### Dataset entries
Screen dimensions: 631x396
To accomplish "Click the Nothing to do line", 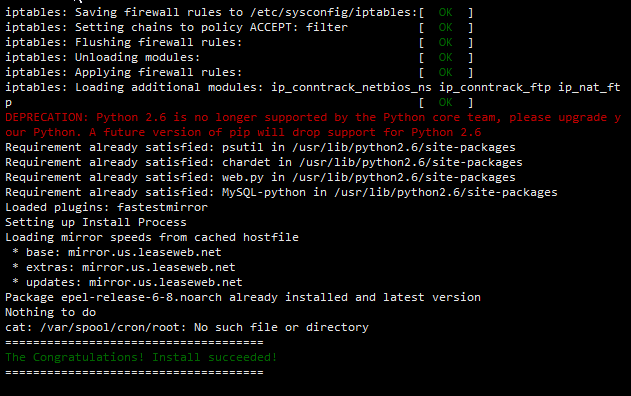I will point(51,313).
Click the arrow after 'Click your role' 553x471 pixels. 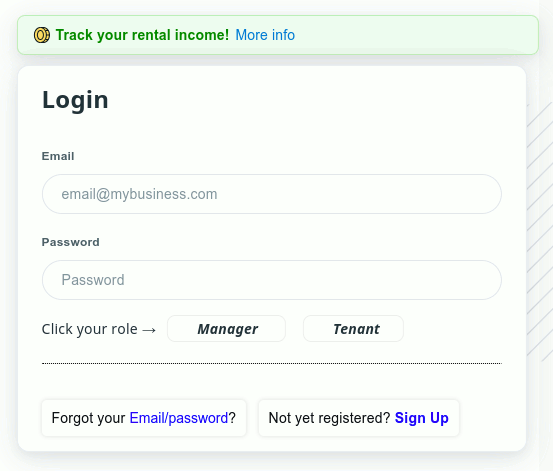(x=149, y=330)
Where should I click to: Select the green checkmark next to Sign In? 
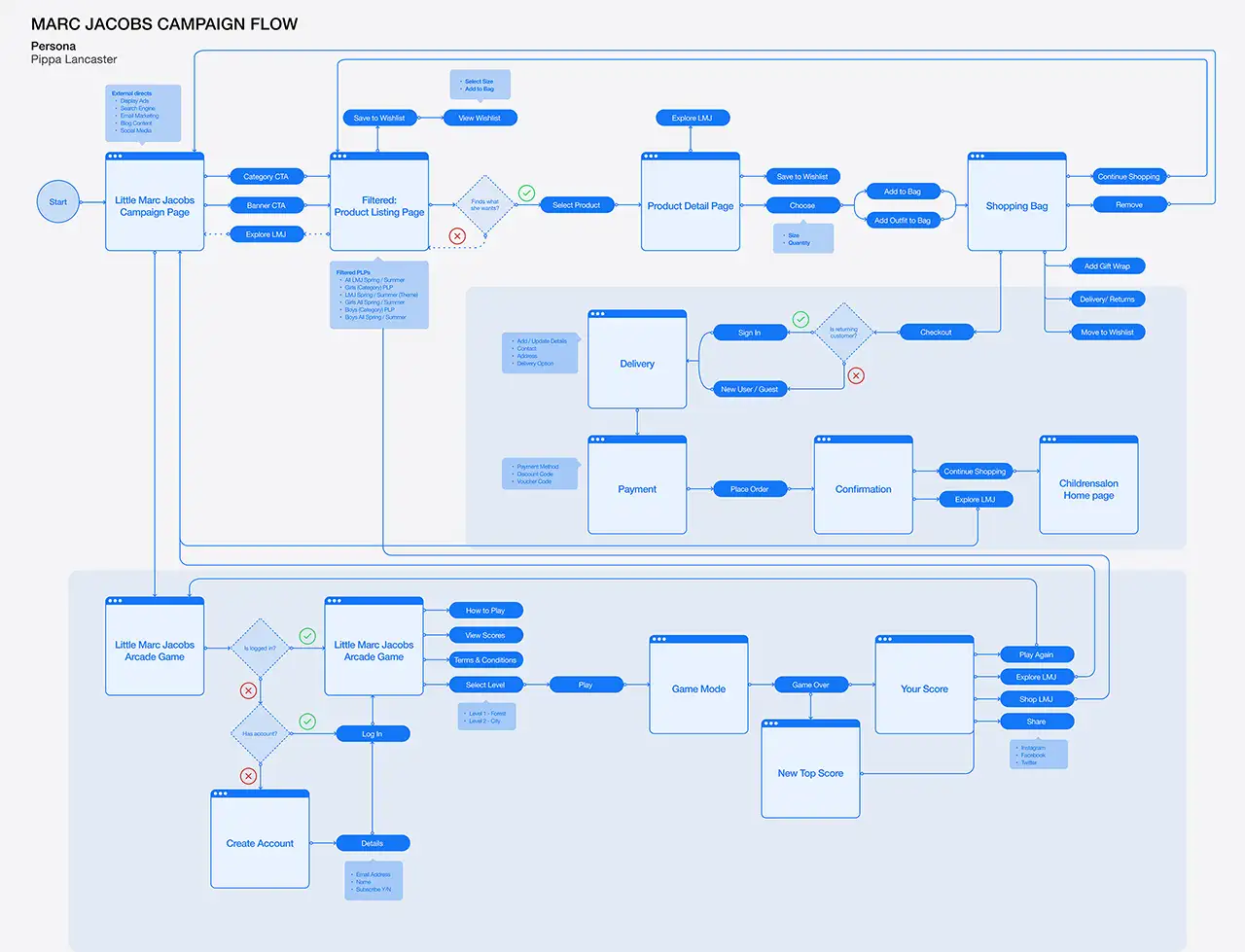(x=800, y=320)
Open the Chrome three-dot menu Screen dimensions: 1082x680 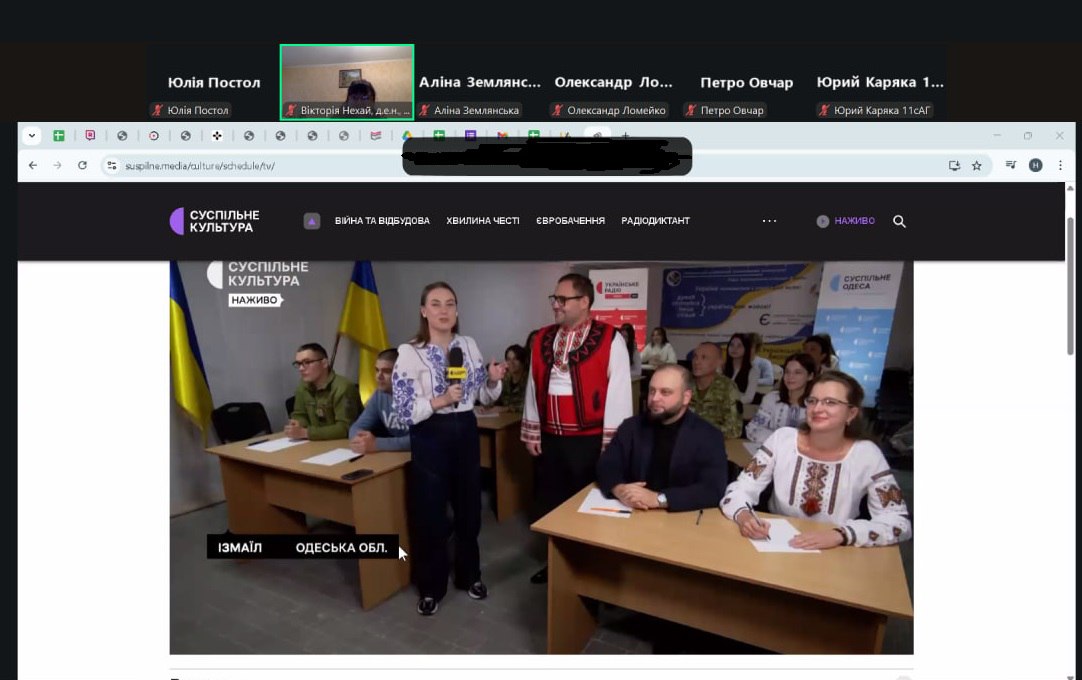[1060, 165]
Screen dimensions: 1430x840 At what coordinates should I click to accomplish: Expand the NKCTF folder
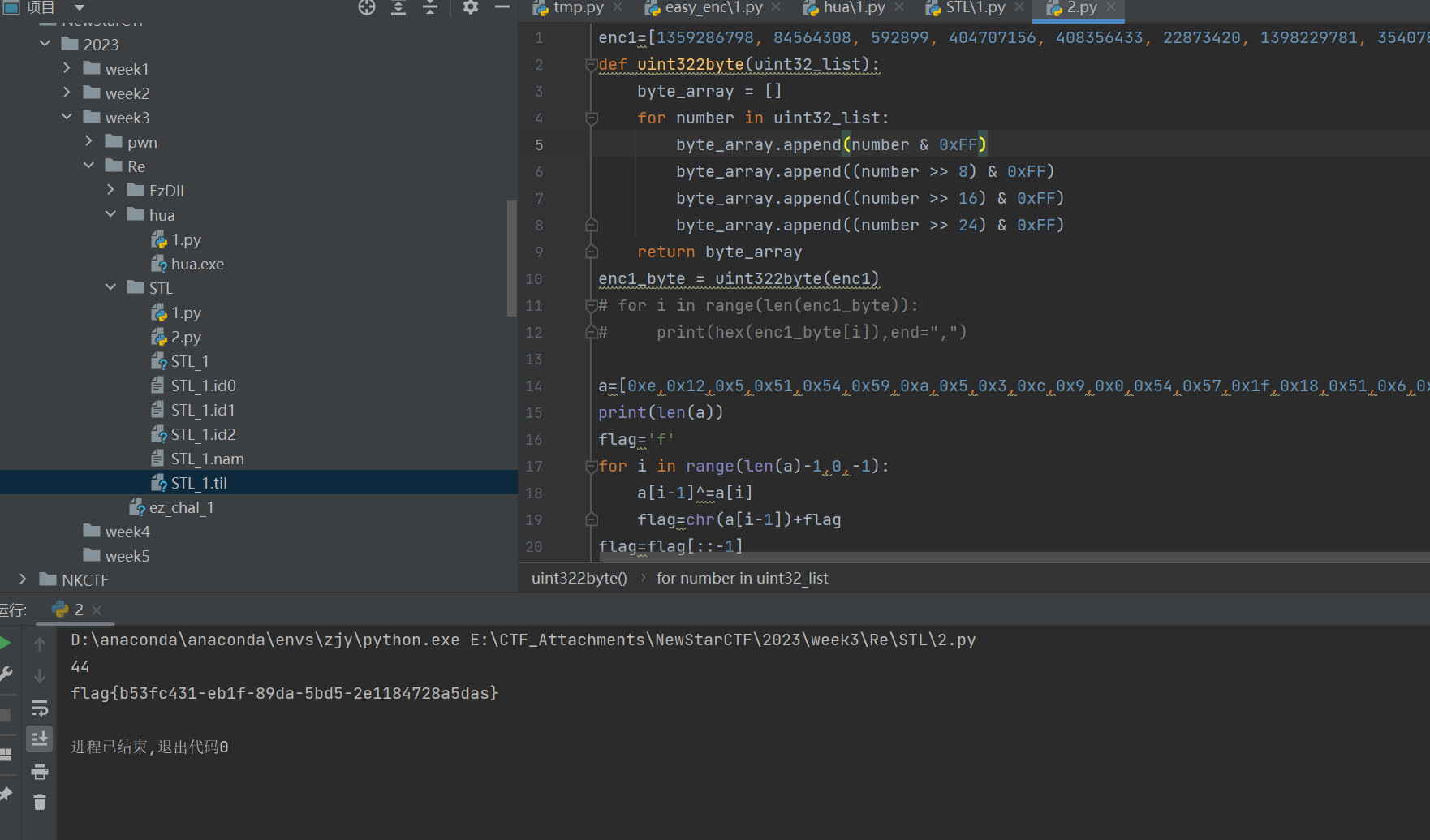[23, 579]

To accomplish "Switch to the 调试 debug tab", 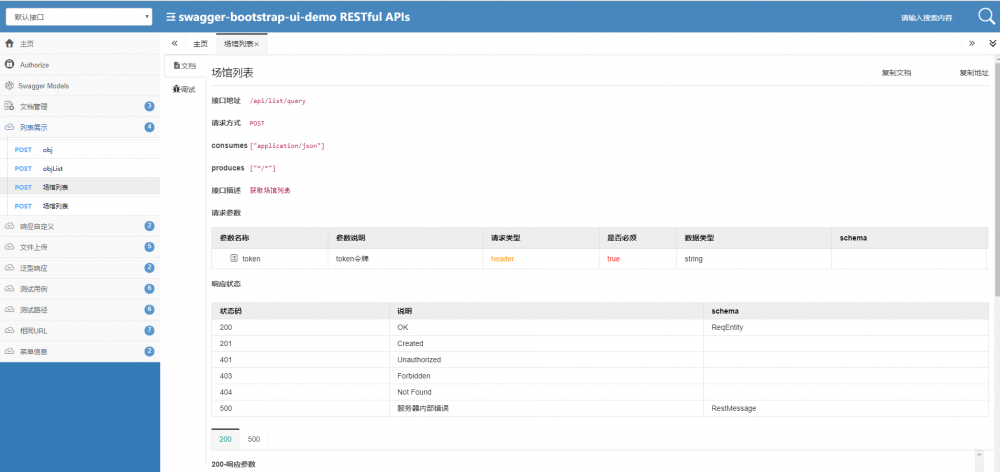I will click(x=184, y=90).
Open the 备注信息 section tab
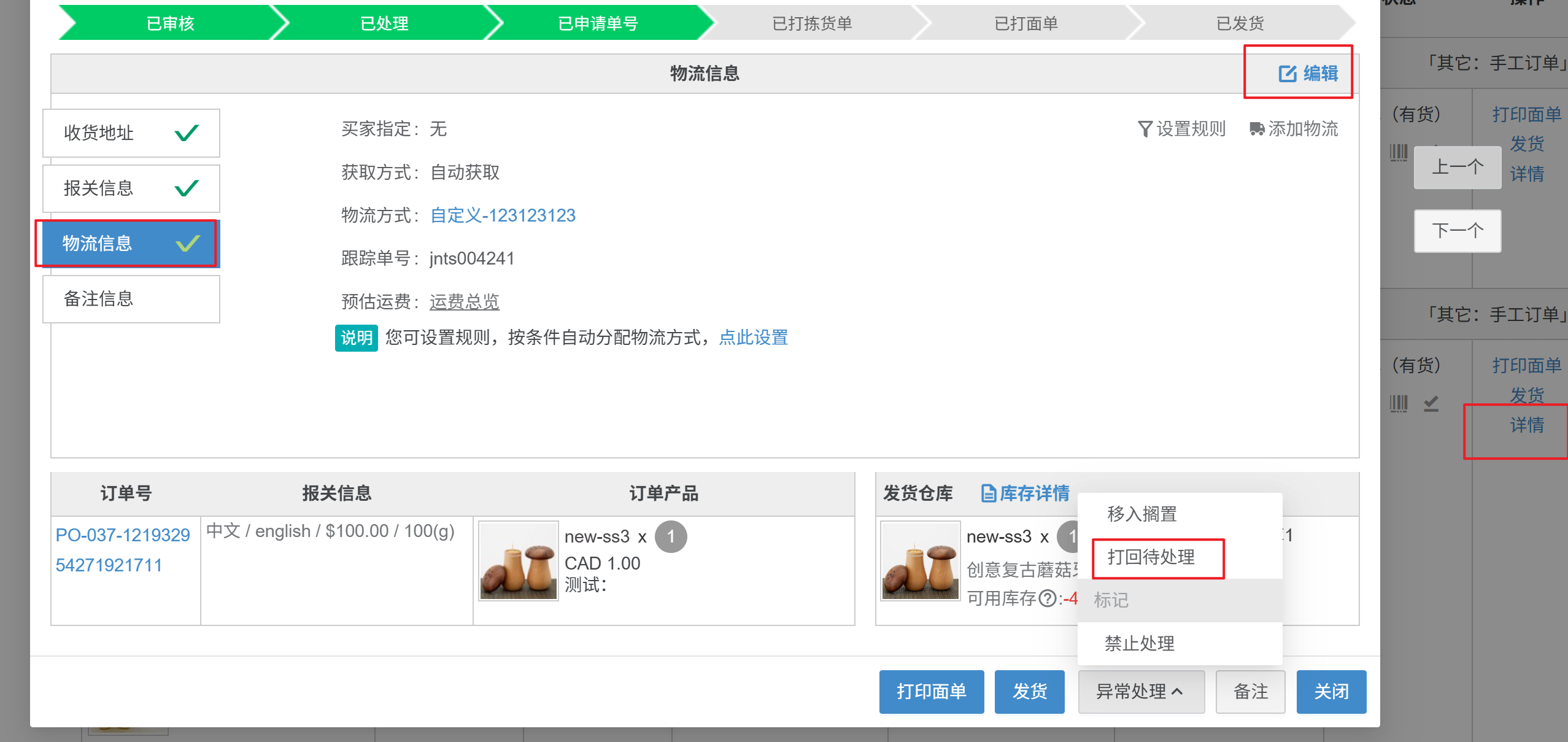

### Exercise objective
Please count the lines in the entries above that contain the word "should" and reply with only the number.

### Correct answer
2